**Work to complete:**
1. According to the article on tap line cleaning, how often does state law require tap lines to be cleaned?
2. Print the stretch of the tap line cleaning article from "Knowing that they" through "the keg system.".
3. Please proceed with the article on tap line cleaning, continuing from where it stops.

**Text:**
+ + +

Knowing that they were pouring profits down the drain, he started asking bartenders and managers about their cooler temperature and other things related to the keg system.
He wanted to know about their CO2 levels and what could be disturbing the flow through the lines.
“I’d say, ‘Can I look a your system?’ and I’d start fixing it because it was something to do,” Ervin says.
Before long, he decided to quit his job with Ratermann, stay home with his family and put his expertise to work by starting his own company.
He now has close to 60 accounts, including dozens that he purchased from another local line cleaner who was leaving the business.
Just about every brewpub in the Mahoning Valley uses Ervin’s company, including Noble Creature Cask House in Youngstown, Biker Brewhouse and Paladin Brewing in Austintown, Birdfish Brewing and Sundog Ciderhouse and Winery in Columbiana, Modern Methods in Warren, Numbers Brewery in Lisbon and Lake Milton Brewing.
He has already had to hire one employee, who helps him on service calls.
“The brewers know what they’re doing,” Ervin says. “They hire me because they’re too busy to clean the lines themselves and they also trust me.”
State law requires that tap lines be cleaned every two weeks but Ervin says agents are unable to strictly enforce that rule.
His cleaning ritual involves blowing out the lines with a machine and then running solutions and water through them to remove impurities. The transparent and flexible tap lines are usually dozens of feet long, connecting the kegs in the walk-in cooler to the taps in the barroom.
Ira Gerhart, owner and brewer at Noble Creature Cask House, says Ervin does “a great job.”
As a brewer, his focus is on flavor and he doesn’t want it ruined. He brings in Bubble Tech USA every two weeks to service his draft system.
“A lot of places, even some nicer places, don’t have that cleaning regimen in place,” Gerhart says. “You’re paying a premium for the beer and it could be a poor representation of what the brewer intended. The customer, the bartender and the brewer aren’t happy.”
Sometimes the two week-interval for cleaning isn’t enough.
“If we had a really wild beer on, we’ll clean [the lines] several times,” Gerhart says. “Certain flavors will stick [in the lines], like ginger or coffee. With the time it takes to make an ale, which is two or three weeks, or a lager, which can take about three months, the last thing you want to do is run it through dirty tap lines and ruin the flavor in that last step before the customer gets a beer.”

+ + +

**Data extract:**

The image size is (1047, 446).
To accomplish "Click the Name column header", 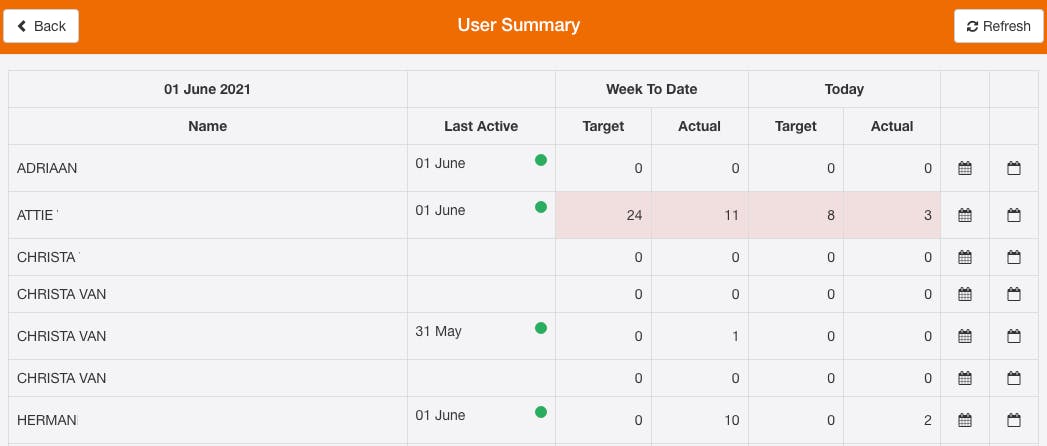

+ + +

**Outputs by task:**
1. Every two weeks.

2.
Knowing that they were pouring profits down the drain, he started asking bartenders and managers about their cooler temperature and other things related to the keg system.

3.
Gerhart says he has sampled his own beer at other establishments that sell it and could tell that the taste was being altered by dirty lines.
Ervin’s path to starting his own draft beer service went through several states.
After a very short stint at Youngstown State University after high school, he moved to Texas to pursue a career as a firefighter.
The first twist came when he instead took a job with Praxair, the industrial gasses supplier. Ervin’s experience with sales and safety regulations helped him to move up to manager of the Texas plant.
He transitioned into the soda and beer gas systems side of Praxair. One of his biggest projects with the company was designing and installing the beverage systems for AT&T Stadium, home of the Dallas Cowboys.
After several years, Ervin and his wife moved to Columbus to work in Praxair’s office there. Later, he took a job with Ratermann, managing that company’s beverage equipment lines.
While with Ratermann, he was involved with the installation of the Raleigh Beer Garden, a restaurant in that North Carolina city that holds the Guinness world record for most beers on tap, with 397.
Pictured at top: Michael Ervin, founder of Bubble Tech USA, stands with a line-cleaning machine behind the bar at Noble Creature Cask House. Ervin visits the Youngstown brewpub every two weeks to clean its system of taps.